He grew up in a small town near Naples, but left Italy alone at age 15 for better economic opportunities. “There was no work to be had at the time,” said Dominic Cecere, one of Cecere’s three sons.

The immigrant landed in Chicago, where his older brother had settled a few years earlier. Instead of going to high school, Cecere went immediately to work, landing a job in a bakery called Claudio’s. “That’s where he learned how to make bread, cannoli and doughnuts,” Dominic said.

It’s also where he met Maria, the woman who would become his wife. She was a regular customer, and Joe would often spot her at the counter. “I’m going to marry that girl someday,” he once told a co-worker, Dominic said. That someday came in 1959.

Cecere then opened his own bakery in Chicago, which he ran for several years before moving to the Twin Cities in 1976 because of family connections, Dominic said.

Cecere and his brother-in-law, Vincenzo Cotroneo, then opened a restaurant in St. Anthony called Vincenzo’s. Joe and Vincenzo did the cooking and baking, while Maria and Vincenzo’s wife, Mary, did the serving.

After the strip mall housing Vincenzo’s was razed in the 1980s, Cecere tried his hand at an Italian restaurant called Cecere’s in Anoka for a few years before opening Giuseppe’s Italian Ristorante in New Brighton in the early 1990s. The traditional Italian restaurant would feature dishes named after his grandchildren.
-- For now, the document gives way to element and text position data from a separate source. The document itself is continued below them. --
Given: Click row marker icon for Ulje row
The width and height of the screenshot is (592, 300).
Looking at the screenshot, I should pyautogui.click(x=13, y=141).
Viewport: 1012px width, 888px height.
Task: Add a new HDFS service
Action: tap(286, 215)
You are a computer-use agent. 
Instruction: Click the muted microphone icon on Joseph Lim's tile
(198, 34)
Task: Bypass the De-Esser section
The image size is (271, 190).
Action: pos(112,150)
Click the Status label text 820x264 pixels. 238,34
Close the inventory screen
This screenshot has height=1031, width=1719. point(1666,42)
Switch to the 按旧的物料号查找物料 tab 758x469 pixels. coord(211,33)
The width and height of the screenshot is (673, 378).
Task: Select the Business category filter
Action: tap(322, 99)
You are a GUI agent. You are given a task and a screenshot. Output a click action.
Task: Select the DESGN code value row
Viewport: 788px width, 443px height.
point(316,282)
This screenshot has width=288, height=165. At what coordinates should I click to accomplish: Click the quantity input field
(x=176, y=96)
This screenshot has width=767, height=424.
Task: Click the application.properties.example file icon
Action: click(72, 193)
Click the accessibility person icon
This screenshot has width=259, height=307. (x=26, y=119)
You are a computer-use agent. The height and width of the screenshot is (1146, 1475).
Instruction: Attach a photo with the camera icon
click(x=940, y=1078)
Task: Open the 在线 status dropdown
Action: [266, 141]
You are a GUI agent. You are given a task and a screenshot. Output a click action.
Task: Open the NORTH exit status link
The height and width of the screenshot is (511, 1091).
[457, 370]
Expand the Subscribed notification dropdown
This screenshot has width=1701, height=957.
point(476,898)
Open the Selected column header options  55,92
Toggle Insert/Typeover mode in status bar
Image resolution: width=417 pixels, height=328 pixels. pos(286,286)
When Cecere retired in his early 70s, he sold Giuseppe’s to Stacy Traviss, who had started there as a waitress soon after it was opened. Cecere taught her how to cook, from lasagna and gnocchi to big doughnuts made from fried Italian bread.

“I was kind of his apprentice for many years,” she said. “He taught me everything I know.” Cecere’s recipes were handed down as they worked together in the kitchen. “He didn’t have anything written down.”

After selling his restaurant, Cecere worked part-time for a few years as a school bus monitor for special-needs students. He also was an avid gardener and a crackerjack bocce ball player. Cecere and his wife played in bocce ball leagues for 18 years at Beltrami Park in northeast Minneapolis, and he had trophies lining his basement to show for it.

Above all, Cecere was a family man, his son said. He is survived by his wife, Maria; sons Andrew, Dominic, Joe and their wives; and five grandchildren. Services have been held.